Fotos: Andreas Jacob 

Als der Bub da in kurzen Hosen einen Feldweg am Rande Steinhörings im Landkreis Ebersberg entlang stapfte und keck in die Kamera grinste, hat man ihn noch ganz profan Christian gerufen. Christian Enderlein, um genau zu sein. Auf welche Gratwanderungen er sich später begeben, welche verschlungenen, manchmal auch abseitigen Pfade er als Erwachsener beschreiten würde, konnten die Eltern (Gott habe sie selig), da noch nicht ahnen. Er selbst schon gleich gar nicht, als unschuldiger Knirps. Obwohl sich erste anarchistische Anwandlungen schon bald gezeigt haben sollen, in der Schule nämlich, namentlich im Religionsunterricht. Da habe er zwar schon immer einen Einser eingeheimst, erinnert sich Enderlein, „aber ned, weil i der angenehmste oder fleißigste Schüler war, sondern der kritischste.“ Diese ganzen Leitsätze und angeblichen Tatsachen habe er einfach gerne hinterfragt. Und schon früh habe er gespürt, dass Jesus zwar ein „cooler Typ“ gewesen sein muss, die Institution Kirche aber, Gott bewahre… 

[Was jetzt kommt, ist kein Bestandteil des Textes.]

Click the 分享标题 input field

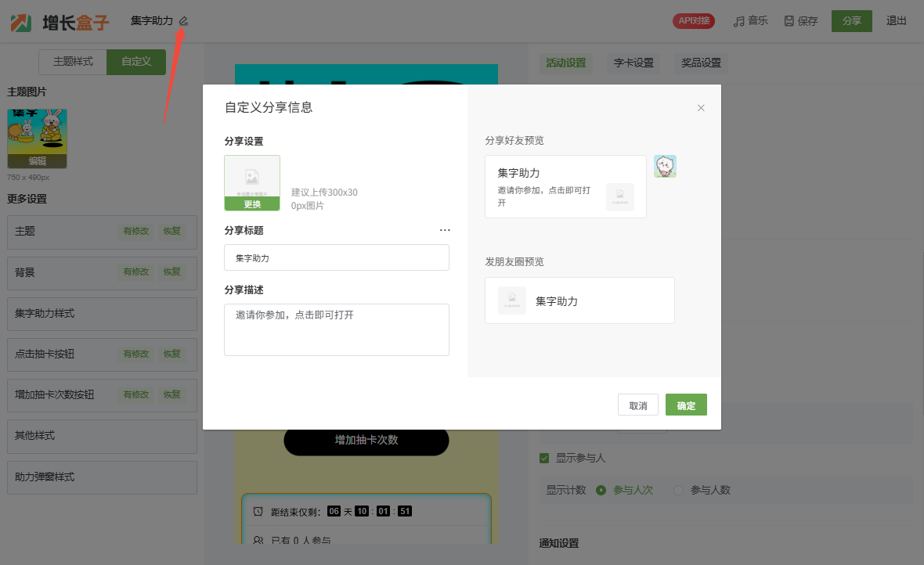tap(337, 257)
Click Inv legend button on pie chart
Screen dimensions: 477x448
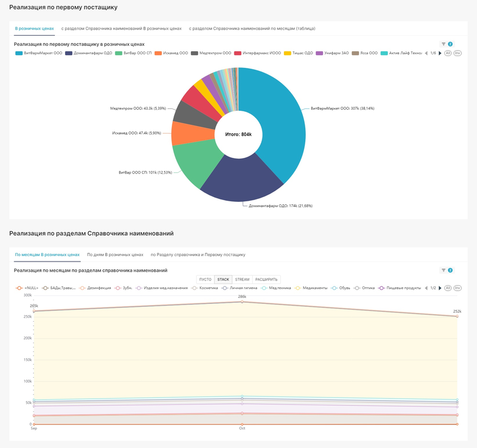point(457,53)
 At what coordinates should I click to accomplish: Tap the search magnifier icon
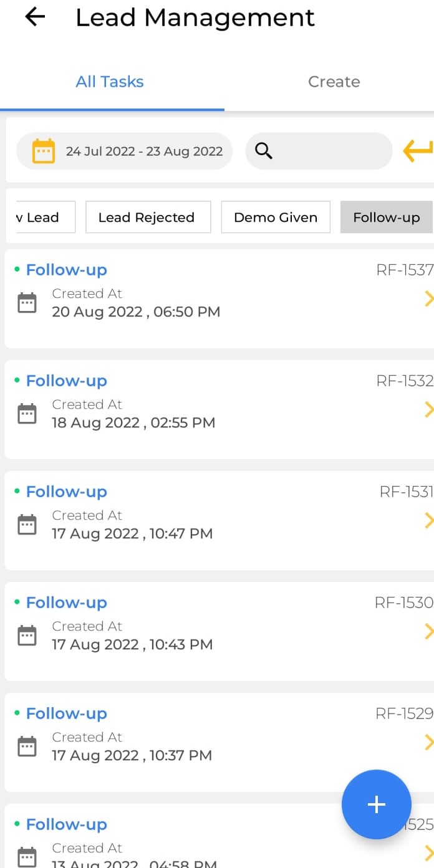click(264, 151)
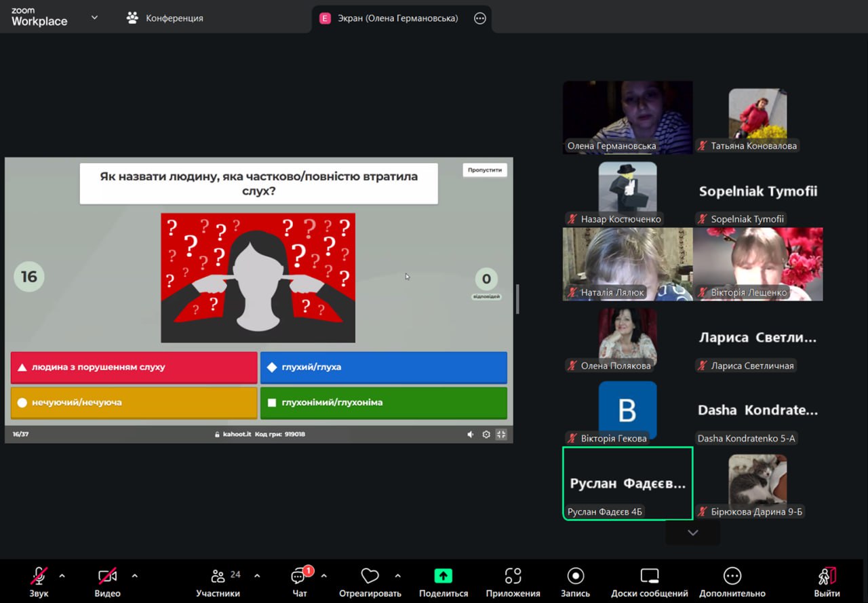Click the Пропустити skip button
Image resolution: width=868 pixels, height=603 pixels.
click(485, 170)
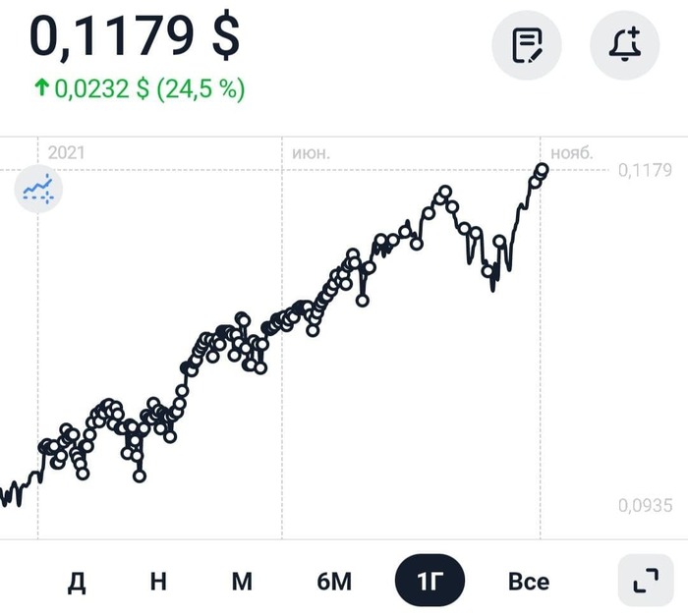The image size is (688, 616).
Task: Expand the chart to fullscreen
Action: (x=646, y=582)
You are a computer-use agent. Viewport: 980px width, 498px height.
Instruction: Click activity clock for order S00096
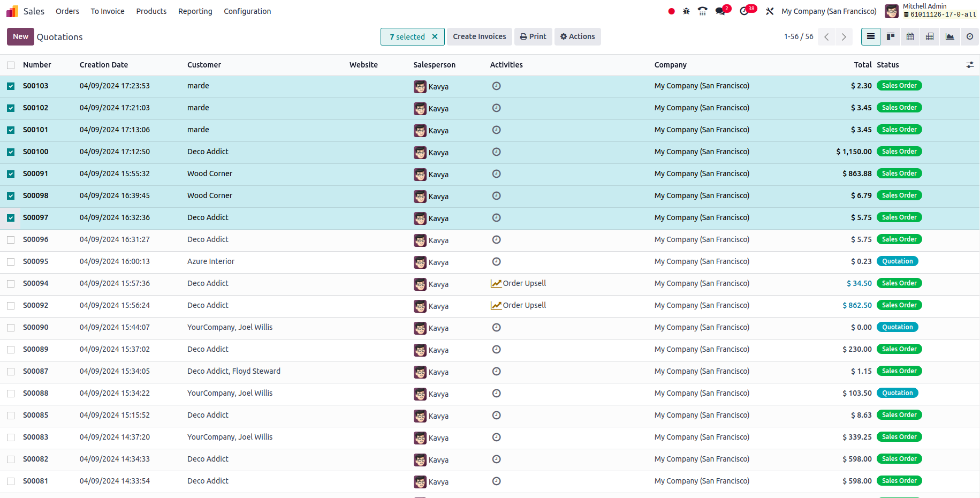496,239
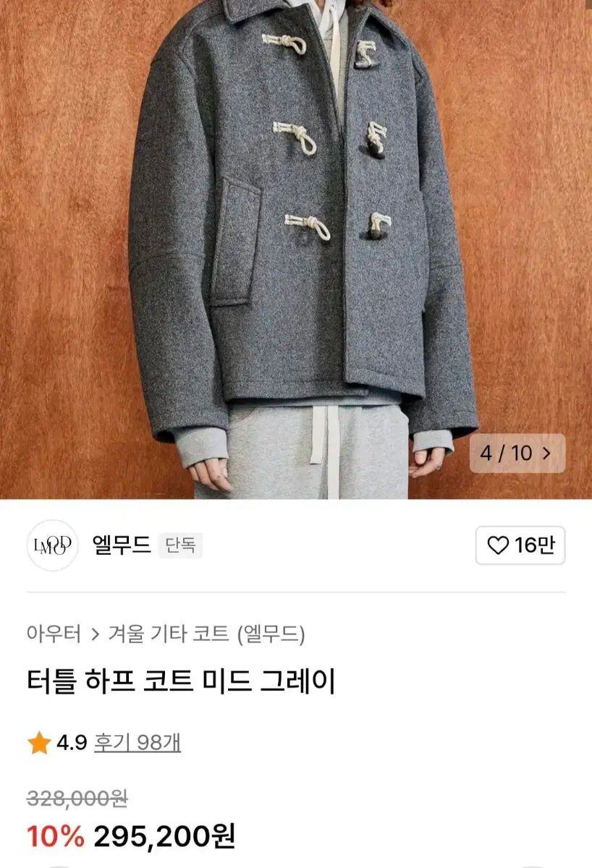This screenshot has height=868, width=592.
Task: Open the 4 / 10 image counter
Action: tap(517, 454)
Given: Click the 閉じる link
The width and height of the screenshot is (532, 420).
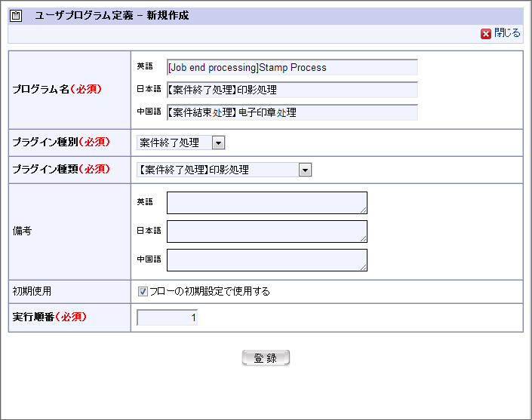Looking at the screenshot, I should pyautogui.click(x=507, y=34).
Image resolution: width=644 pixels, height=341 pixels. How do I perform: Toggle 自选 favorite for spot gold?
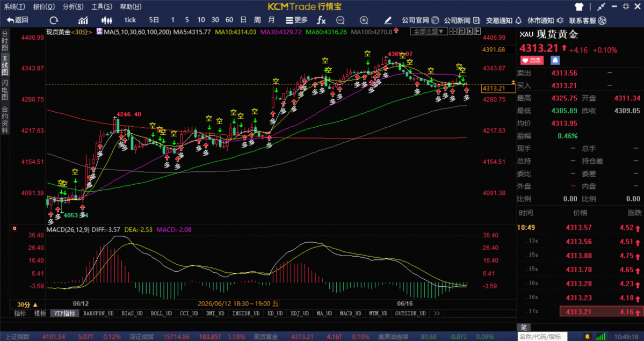click(x=532, y=60)
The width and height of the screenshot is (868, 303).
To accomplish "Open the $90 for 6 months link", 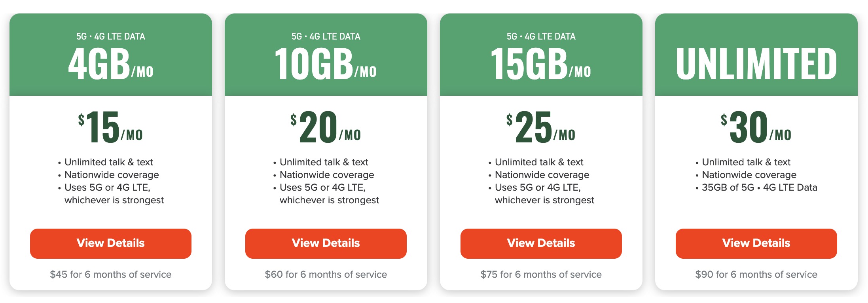I will pyautogui.click(x=756, y=274).
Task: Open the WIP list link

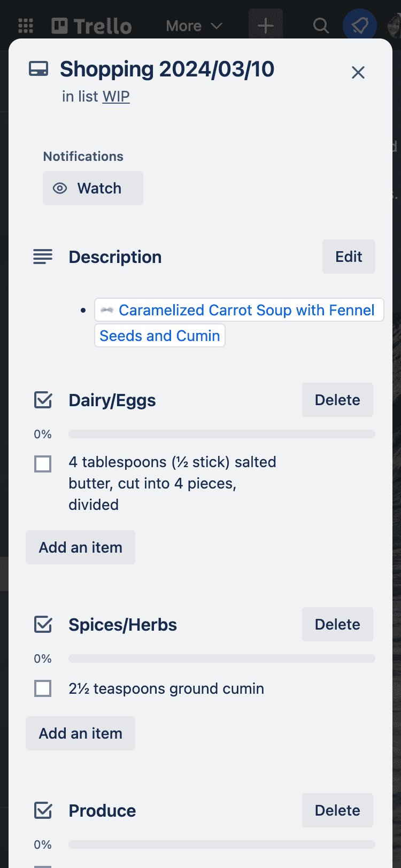Action: click(116, 97)
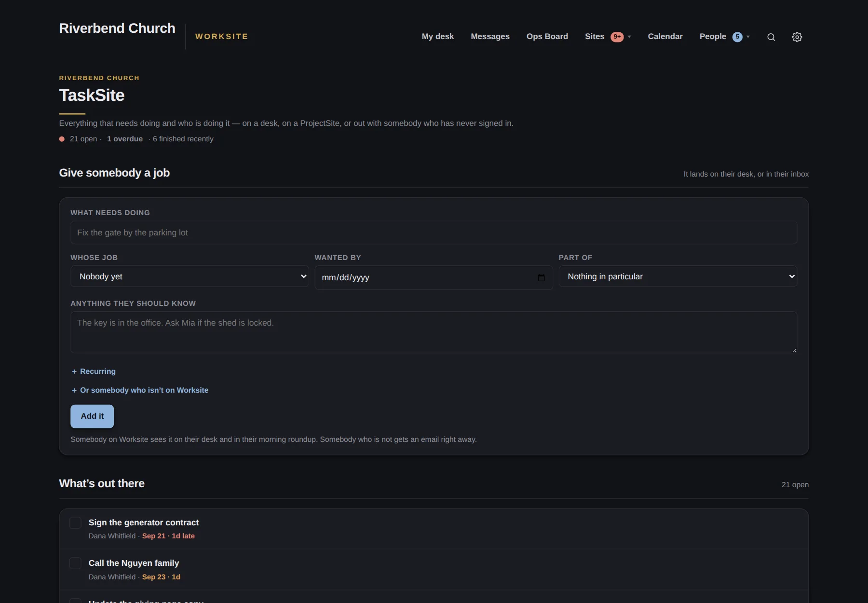Open the search magnifier icon
The width and height of the screenshot is (868, 603).
[x=771, y=37]
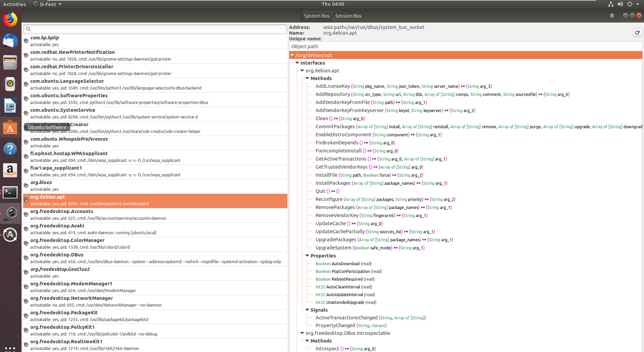Open LibreOffice Writer from the dock

coord(10,106)
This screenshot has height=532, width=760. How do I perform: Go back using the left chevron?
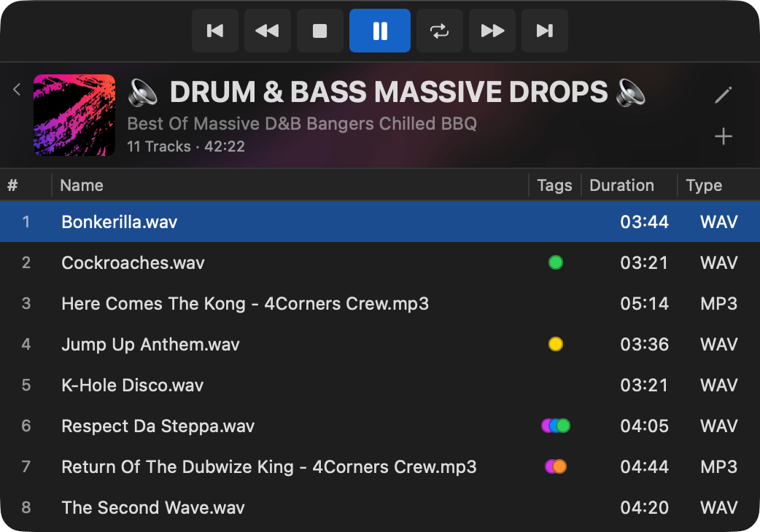click(17, 90)
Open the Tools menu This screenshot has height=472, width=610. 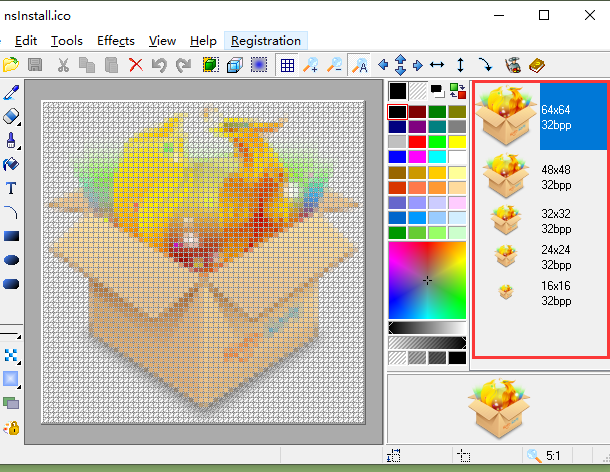tap(67, 41)
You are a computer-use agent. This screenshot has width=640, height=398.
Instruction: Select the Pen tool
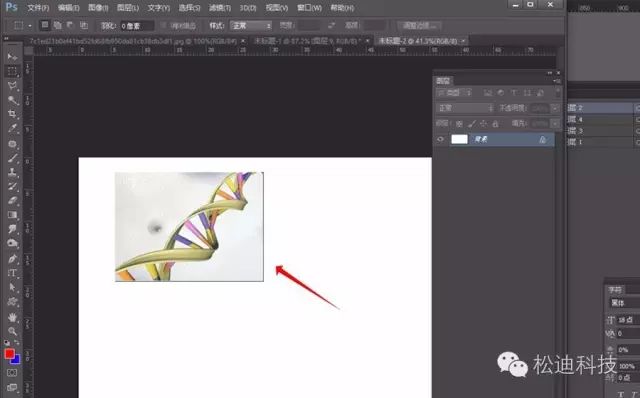click(x=12, y=259)
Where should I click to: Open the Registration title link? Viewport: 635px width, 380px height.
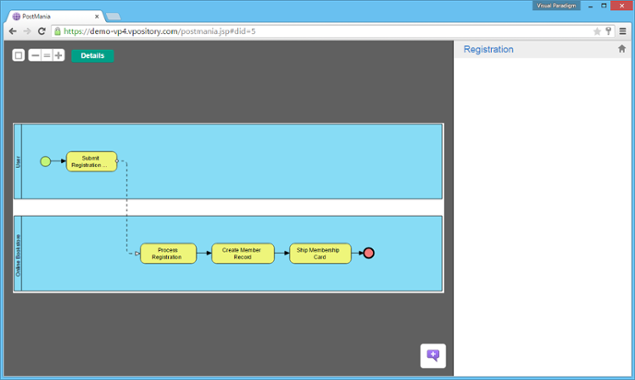(488, 49)
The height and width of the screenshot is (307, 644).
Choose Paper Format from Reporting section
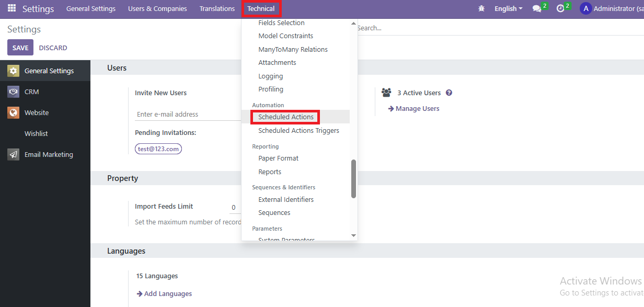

Ist immer schon gern seine eigenen Wege gegangen, der Od*Chi – hier am Rande Steinhörings.

Immerhin: Die Zweifel an „gottgegebenen“ Bibelsprüchen und die Diskussionen darüber, welcher Gott denn wohl der einzig wahre sei, dürften die Saat gelegt haben für jene ebenso tiefe wie vielschichtige Spiritualität, die Enderlein im Laufe der Jahre entwickeln sollte. Bis hin zu einer Art Taufe. Denn schon lange nennt sich der 58-Jährige nicht mehr Christian Enderlein. Das erlauben sich nur noch die Behörden. Uns begrüßt in seinem Hütterl oberhalb von Bad Reichenhall, im sogenannten Nonner Oberland: Od*Chi, seines Zeichens Alpenbarde, Esoterik-Kabarettist, Naturklang-Musiker, Brennglas-Virtuose, bajuwarischer Ureingeborener, Kräutersammler, Pfadfinder – kurzum: ein Lebenskünstler, wie er nur in ganz seltenen Büchern steht. 

Schwitzhüttenrituale und Kräutersuche

Das ebenso niedliche wie symbolträchtige Foto versteckt sich auf dem Fensterbrett seiner kleinen Stube, die als Wohnzimmer, Büro und Zeichenatelier dient und mit entsprechenden Utensilien vollgestopft ist. Stifte, Stoffe, eine Computerecke, eine Art Altar zum Gedenken an die Mama, Deko-Krimskrams in Vitrinen; dass es etwas beengt zugeht bei ihm, ist dem Od*Chi herzlich egal, er verbringt – wie es sich für einen Freigeist gehört – eh die meiste Zeit im Freien. Da sammelt er dann beispielsweise Wildkräuter wie Echte Goldrute, Johanniskraut, Meisterwurz oder Thymian für seine Tees und anderweitigen Tinkturen, die auf einem Holzregal im schmalen Flur zur Verkostung bereit stehen.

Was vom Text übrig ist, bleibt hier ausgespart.